近日，意大利科学家在著名国际学术期刊cell在线发表了他们关于CD8+效应T细胞在肝脏内执行免疫监视功能的最新研究进展，他们发现循环系统中的CD8+效应T细胞能够通过肝脏血管壁上的血小板停留在肝脏，并穿过血管壁进入到肝脏组织中执行免疫功能。

　　CD8+效应T细胞能够通过抗原递呈细胞向病原体感染组织器官迁移，识别被感染细胞表面的抗原，执行效应细胞功能，因此在抗肝脏病毒感染过程中具有重要作用。但CD8+T细胞如何进入肝脏执行功能一直未有深入研究。

　　在该项研究中，研究人员利用一种先进的成像技术对乙型肝炎病毒（HBV）小鼠模型发病机制进行了相关研究，以了解效应T细胞在肝脏中贮存、识别抗原并发挥效应细胞功能的具体机制。他们发现循环系统中的CD8+效应T细胞能够通过以CD44附着在肝脏窦状小管透明质酸上的血小板停留在肝脏，随后CD8+效应T细胞沿肝脏窦状小管活跃爬行，通过内皮细胞间缝隙利用延伸的胞质突起检测肝脏细胞抗原，对肝细胞抗原的识别能够触发效应T细胞功能。

　　这些研究结果揭示了CD8+效应T细胞控制肝炎病原体的动态行为，并提示了肝纤维化如何抑制CD8+效应T细胞对受到感染或发生转化的肝细胞进行免疫监视,具有重要意义。

　　DOI: http://dx.doi.org/10.1016/j.cell.2015.03.005

　　Immunosurveillance of the Liver by Intravascular Effector CD8+ T Cells

　　Luca G. Guidotti9correspondenceemail, Donato Inverso9, Laura Sironi, Pietro Di Lucia, Jessica Fioravanti, Lucia Ganzer, Amleto Fiocchi, Maurizio Vacca, Roberto Aiolfi, Stefano Sammicheli, Marta Mainetti, Tiziana Cataudella, Andrea Raimondi, Gloria Gonzalez-Aseguinolaza, Ulrike Protzer, Zaverio M. Ruggeri, Francis V. Chisari, Masanori Isogawa, Giovanni Sitia, Matteo Iannacone

　　Effector CD8+ T cells (CD8 TE) play a key role during hepatotropic viral infections. Here, we used advanced imaging in mouse models of hepatitis B virus (HBV) pathogenesis to understand the mechanisms whereby these cells home to the liver, recognize antigens, and deploy effector functions.
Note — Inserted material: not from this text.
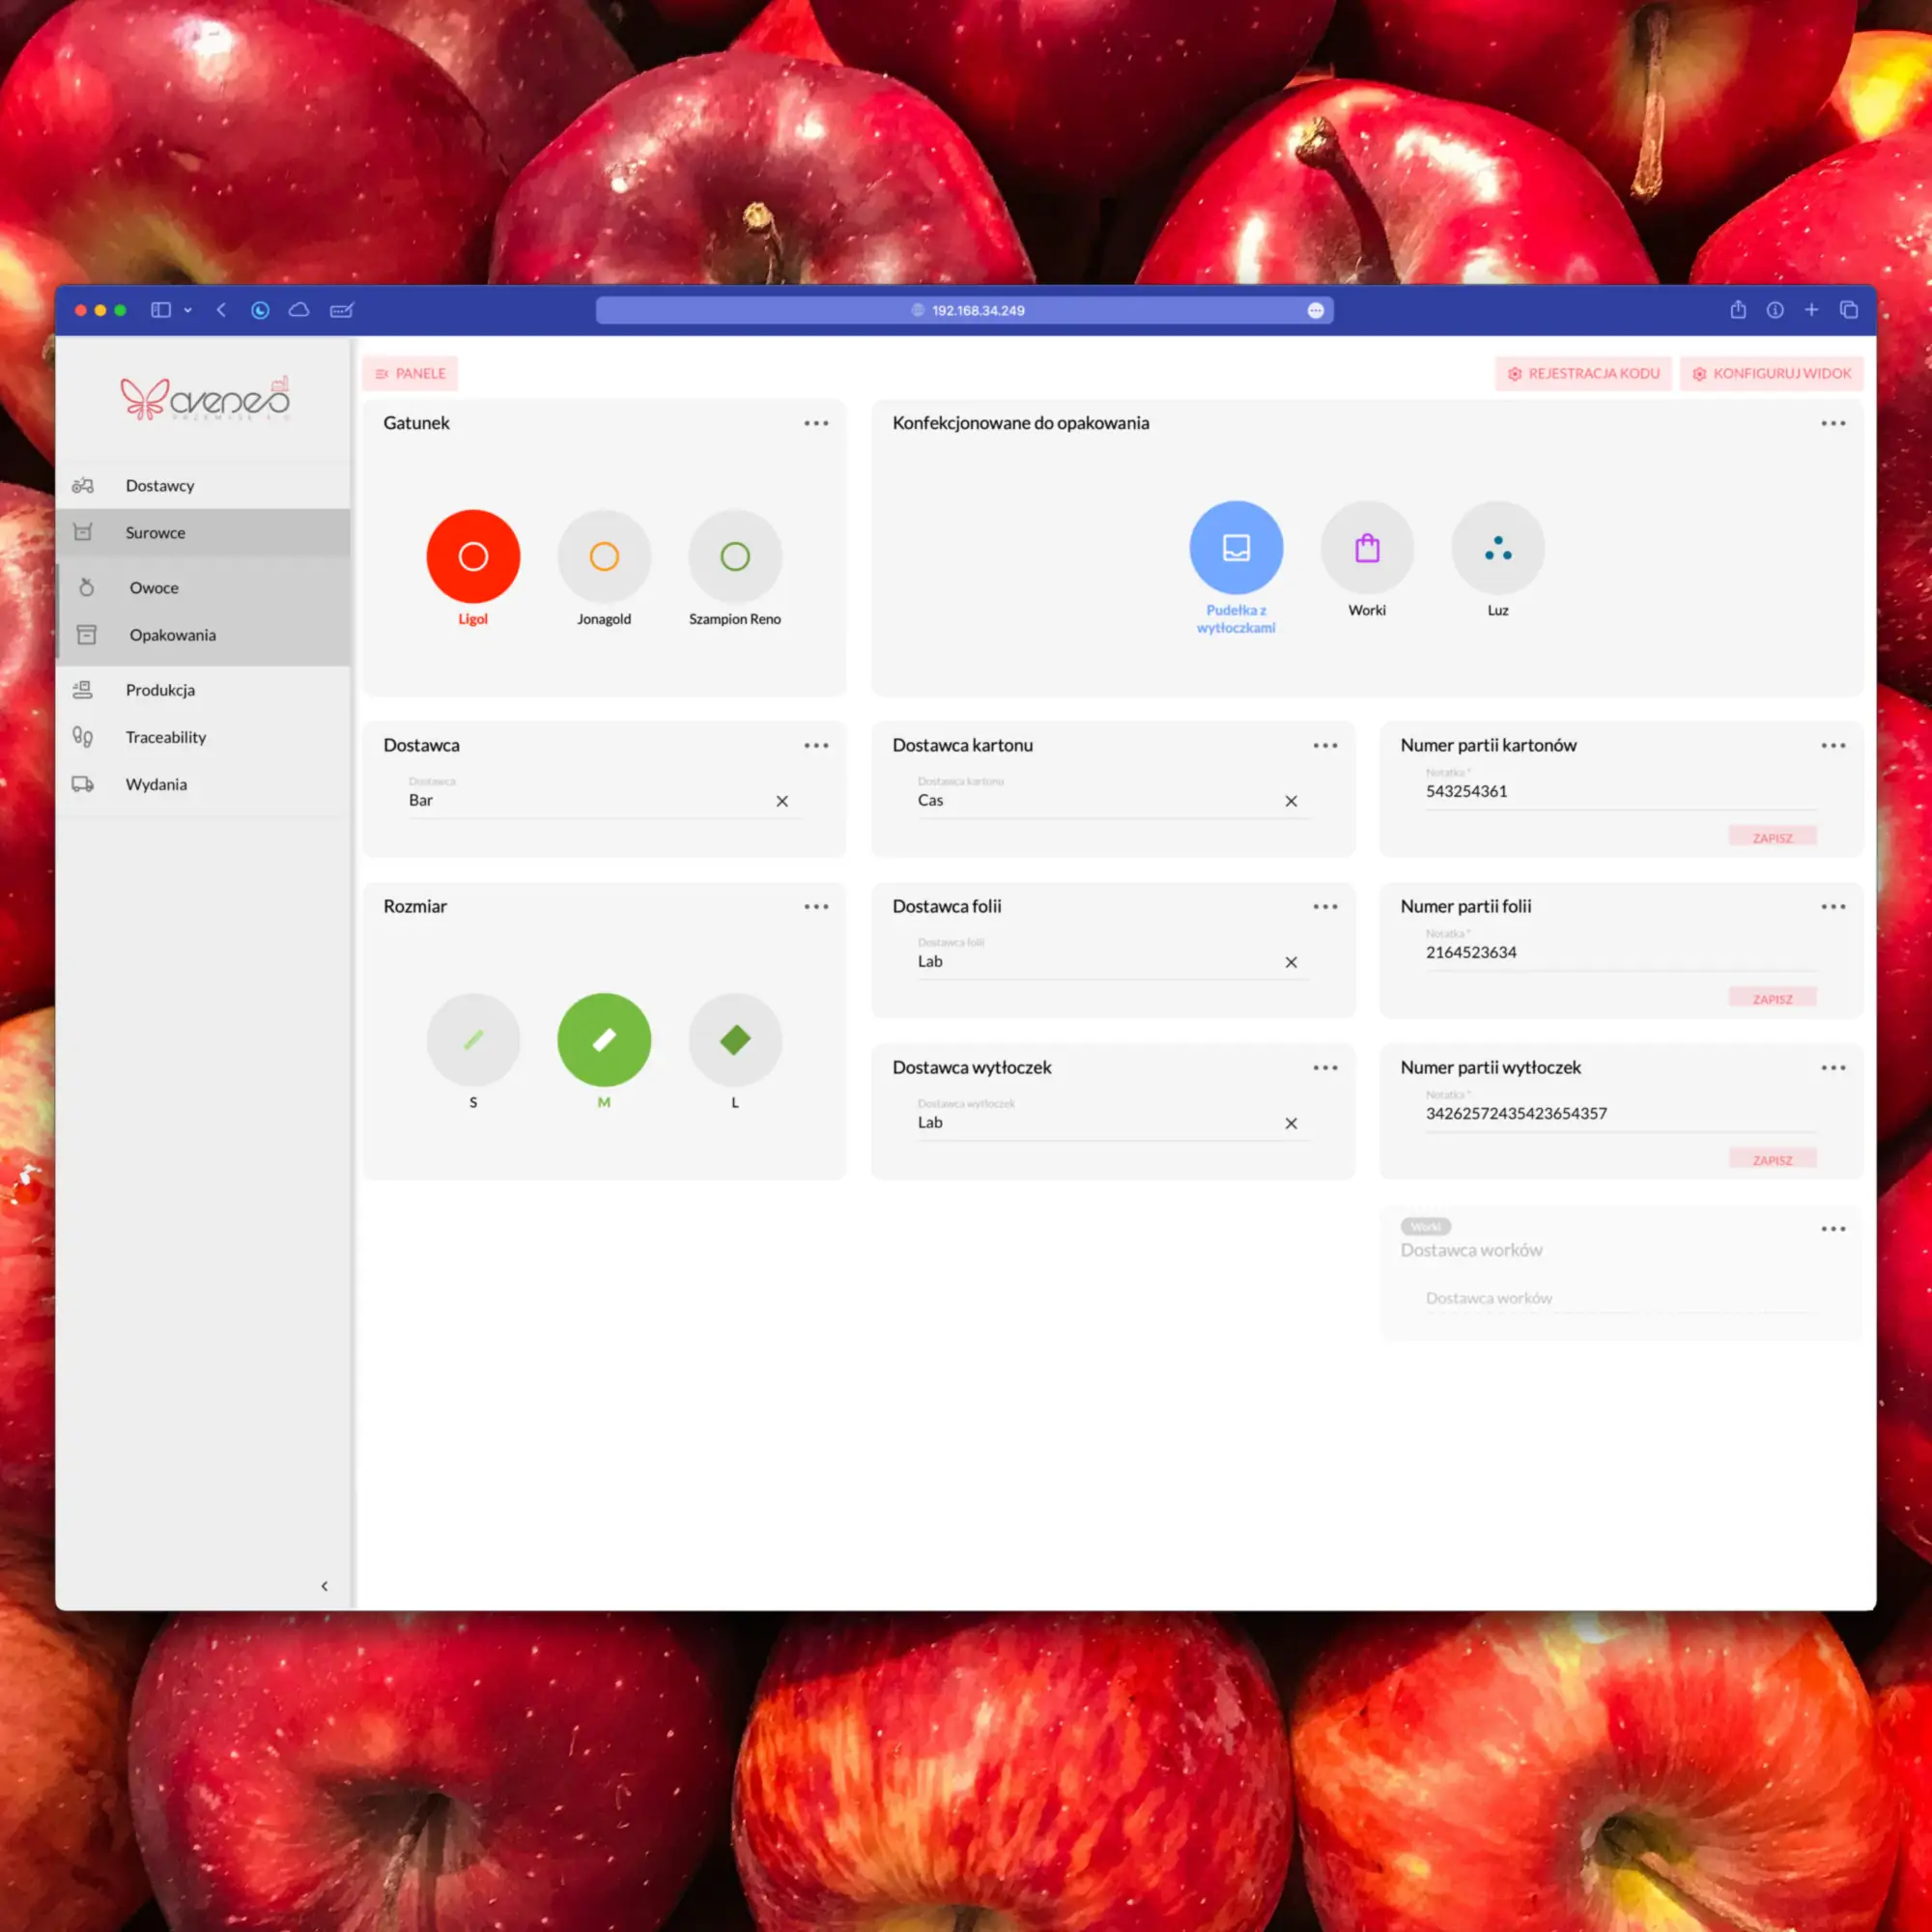Viewport: 1932px width, 1932px height.
Task: Select Pudełka z wytłoczkami packaging icon
Action: (x=1236, y=548)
We show that circulating CD8 TE arrest within liver sinusoids by docking onto platelets previously adhered to sinusoidal hyaluronan via CD44. After the initial arrest, CD8 TE actively crawl along liver sinusoids and probe sub-sinusoidal hepatocytes for the presence of antigens by extending cytoplasmic protrusions through endothelial fenestrae. Hepatocellular antigen recognition triggers effector functions in a diapedesis-independent manner and is inhibited by the processes of sinusoidal defenestration and capillarization that characterize liver fibrosis. These findings reveal the dynamic behavior whereby CD8 TE control hepatotropic pathogens and suggest how liver fibrosis might reduce CD8 TE immune surveillance toward infected or transformed hepatocytes.